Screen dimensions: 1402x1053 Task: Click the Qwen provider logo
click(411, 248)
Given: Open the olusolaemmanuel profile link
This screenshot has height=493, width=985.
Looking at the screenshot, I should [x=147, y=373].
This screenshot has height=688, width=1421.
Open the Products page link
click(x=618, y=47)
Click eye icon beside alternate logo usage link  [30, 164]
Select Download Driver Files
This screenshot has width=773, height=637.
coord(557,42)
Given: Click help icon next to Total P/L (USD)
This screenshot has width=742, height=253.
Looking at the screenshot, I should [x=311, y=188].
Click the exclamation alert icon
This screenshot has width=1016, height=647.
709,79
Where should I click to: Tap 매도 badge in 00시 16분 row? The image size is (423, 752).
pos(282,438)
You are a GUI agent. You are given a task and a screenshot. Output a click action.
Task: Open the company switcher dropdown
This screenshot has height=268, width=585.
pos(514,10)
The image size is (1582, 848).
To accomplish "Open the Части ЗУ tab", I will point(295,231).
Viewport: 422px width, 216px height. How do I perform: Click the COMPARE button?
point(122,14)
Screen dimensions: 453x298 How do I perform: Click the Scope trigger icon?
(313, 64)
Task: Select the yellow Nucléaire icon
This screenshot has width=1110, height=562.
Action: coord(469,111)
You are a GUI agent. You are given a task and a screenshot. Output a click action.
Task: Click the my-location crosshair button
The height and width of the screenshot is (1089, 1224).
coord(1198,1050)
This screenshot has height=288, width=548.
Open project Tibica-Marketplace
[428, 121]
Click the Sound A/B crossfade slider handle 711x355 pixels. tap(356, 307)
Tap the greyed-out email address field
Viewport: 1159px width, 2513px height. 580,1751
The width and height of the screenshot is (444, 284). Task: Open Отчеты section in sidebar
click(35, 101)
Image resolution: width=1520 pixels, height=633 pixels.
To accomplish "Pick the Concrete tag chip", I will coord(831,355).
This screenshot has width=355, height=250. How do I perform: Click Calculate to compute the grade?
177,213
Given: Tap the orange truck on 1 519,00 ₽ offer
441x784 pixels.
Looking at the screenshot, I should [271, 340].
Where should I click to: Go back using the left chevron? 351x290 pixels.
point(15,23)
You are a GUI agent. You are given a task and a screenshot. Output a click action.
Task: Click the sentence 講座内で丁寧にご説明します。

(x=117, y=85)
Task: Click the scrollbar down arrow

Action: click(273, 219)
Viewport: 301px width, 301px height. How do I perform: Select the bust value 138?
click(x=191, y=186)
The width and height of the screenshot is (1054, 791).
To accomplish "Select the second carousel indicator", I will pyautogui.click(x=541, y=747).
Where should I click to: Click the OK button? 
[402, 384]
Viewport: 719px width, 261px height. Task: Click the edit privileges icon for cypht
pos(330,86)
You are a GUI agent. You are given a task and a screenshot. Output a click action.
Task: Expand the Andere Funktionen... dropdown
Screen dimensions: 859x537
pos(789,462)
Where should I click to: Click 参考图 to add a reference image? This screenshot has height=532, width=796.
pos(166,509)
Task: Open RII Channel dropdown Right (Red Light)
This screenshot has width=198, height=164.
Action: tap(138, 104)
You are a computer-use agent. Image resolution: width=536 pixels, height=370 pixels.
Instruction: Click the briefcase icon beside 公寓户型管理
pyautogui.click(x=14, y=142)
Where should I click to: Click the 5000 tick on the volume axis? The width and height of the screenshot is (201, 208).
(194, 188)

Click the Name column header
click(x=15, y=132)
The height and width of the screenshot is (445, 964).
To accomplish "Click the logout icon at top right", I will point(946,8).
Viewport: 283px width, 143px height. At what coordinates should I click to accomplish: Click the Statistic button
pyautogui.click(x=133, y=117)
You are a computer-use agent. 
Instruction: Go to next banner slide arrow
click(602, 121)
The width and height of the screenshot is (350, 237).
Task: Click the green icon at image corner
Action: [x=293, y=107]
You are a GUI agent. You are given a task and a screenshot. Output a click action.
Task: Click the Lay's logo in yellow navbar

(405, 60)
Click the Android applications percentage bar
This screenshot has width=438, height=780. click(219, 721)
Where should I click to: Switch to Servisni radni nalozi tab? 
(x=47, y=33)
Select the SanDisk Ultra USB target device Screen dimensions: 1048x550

What you will do: What's needed is a word-for-word restatement of all the entries.

Output:
Screen dimensions: 1402x1053 Task: Click the Qwen provider logo
click(411, 248)
Given: Open the olusolaemmanuel profile link
This screenshot has height=493, width=985.
Looking at the screenshot, I should [x=147, y=373].
This screenshot has height=688, width=1421.
Open the Products page link
click(x=618, y=47)
Click eye icon beside alternate logo usage link  [30, 164]
Select Download Driver Files
This screenshot has width=773, height=637.
coord(557,42)
Given: Click help icon next to Total P/L (USD)
This screenshot has width=742, height=253.
Looking at the screenshot, I should [x=311, y=188].
Click the exclamation alert icon
This screenshot has width=1016, height=647.
709,79
Where should I click to: Tap 매도 badge in 00시 16분 row? The image size is (423, 752).
pos(282,438)
You are a GUI agent. You are given a task and a screenshot. Output a click action.
Task: Open the company switcher dropdown
This screenshot has height=268, width=585.
pos(514,10)
The image size is (1582, 848).
To accomplish "Open the Части ЗУ tab", I will point(295,231).
Viewport: 422px width, 216px height. How do I perform: Click the COMPARE button?
point(122,14)
Screen dimensions: 453x298 How do I perform: Click the Scope trigger icon?
(313, 64)
Task: Select the yellow Nucléaire icon
This screenshot has width=1110, height=562.
Action: coord(469,111)
You are a GUI agent. You are given a task and a screenshot. Output a click action.
Task: Click the my-location crosshair button
The height and width of the screenshot is (1089, 1224).
coord(1198,1050)
This screenshot has height=288, width=548.
Open project Tibica-Marketplace
[428, 121]
Click the Sound A/B crossfade slider handle 711x355 pixels. tap(356, 307)
Tap the greyed-out email address field
Viewport: 1159px width, 2513px height. 580,1751
The width and height of the screenshot is (444, 284). Task: Open Отчеты section in sidebar
click(35, 101)
Image resolution: width=1520 pixels, height=633 pixels.
To accomplish "Pick the Concrete tag chip", I will coord(831,355).
This screenshot has width=355, height=250. How do I perform: Click Calculate to compute the grade?
177,213
Given: Tap the orange truck on 1 519,00 ₽ offer
441x784 pixels.
Looking at the screenshot, I should [271, 340].
Where should I click to: Go back using the left chevron? 351x290 pixels.
point(15,23)
You are a GUI agent. You are given a task and a screenshot. Output a click action.
Task: Click the sentence 講座内で丁寧にご説明します。

(x=117, y=85)
Task: Click the scrollbar down arrow

Action: click(273, 219)
Viewport: 301px width, 301px height. How do I perform: Select the bust value 138?
click(x=191, y=186)
The width and height of the screenshot is (1054, 791).
To accomplish "Select the second carousel indicator", I will pyautogui.click(x=541, y=747).
Where should I click to: Click the OK button? 
[402, 384]
Viewport: 719px width, 261px height. Task: Click the edit privileges icon for cypht
pos(330,86)
You are a GUI agent. You are given a task and a screenshot. Output a click action.
Task: Expand the Andere Funktionen... dropdown
Screen dimensions: 859x537
pos(789,462)
Where should I click to: Click 参考图 to add a reference image? This screenshot has height=532, width=796.
pos(166,509)
Task: Open RII Channel dropdown Right (Red Light)
This screenshot has width=198, height=164.
Action: tap(138, 104)
You are a computer-use agent. Image resolution: width=536 pixels, height=370 pixels.
Instruction: Click the briefcase icon beside 公寓户型管理
pyautogui.click(x=14, y=142)
Where should I click to: Click the 5000 tick on the volume axis? The width and height of the screenshot is (201, 208).
(194, 188)

Click the Name column header
click(x=15, y=132)
The height and width of the screenshot is (445, 964).
To accomplish "Click the logout icon at top right", I will point(946,8).
Viewport: 283px width, 143px height. At what coordinates should I click to accomplish: Click the Statistic button
pyautogui.click(x=133, y=117)
You are a computer-use agent. 
Instruction: Go to next banner slide arrow
click(602, 121)
The width and height of the screenshot is (350, 237).
Task: Click the green icon at image corner
Action: [x=293, y=107]
You are a GUI agent. You are given a task and a screenshot. Output a click action.
Task: Click the Lay's logo in yellow navbar

(405, 60)
Click the Android applications percentage bar
This screenshot has width=438, height=780. click(219, 721)
Where should I click to: Switch to Servisni radni nalozi tab? 
(x=47, y=33)
Select the SanDisk Ultra USB target device Screen dimensions: 1048x550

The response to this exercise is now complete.